• Task statement
Put the listing below into a JSON list of strings, one string per line, skipping any blank lines. Leave the pictures out of the answer.

[START OF Supplied records]

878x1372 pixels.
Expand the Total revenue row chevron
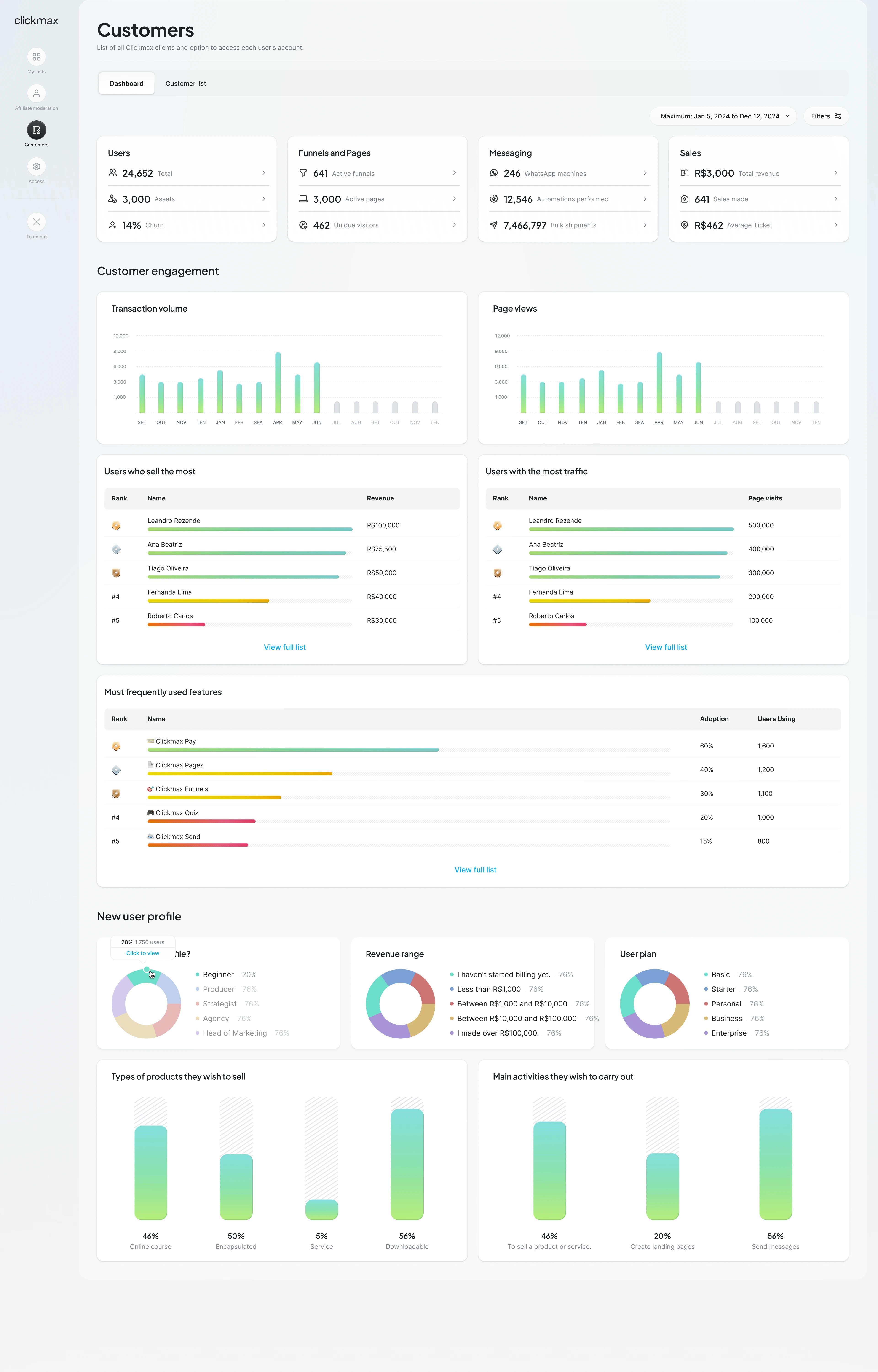[835, 173]
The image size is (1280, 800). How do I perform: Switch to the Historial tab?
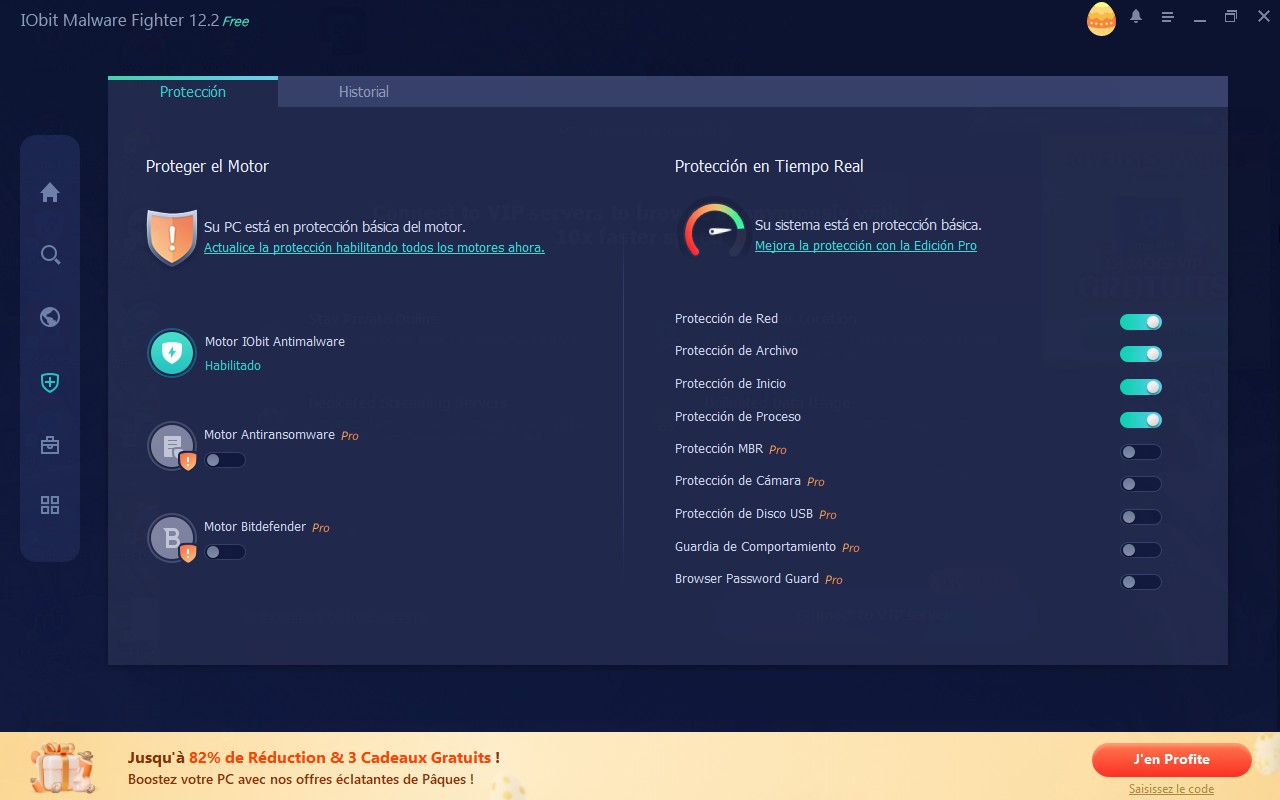pos(363,92)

[END OF Supplied records]

• Task result
[
  "878x1372 pixels.",
  "Expand the Total revenue row chevron",
  "[835, 173]",
  "The image size is (1280, 800). How do I perform: Switch to the Historial tab?",
  "pos(363,92)"
]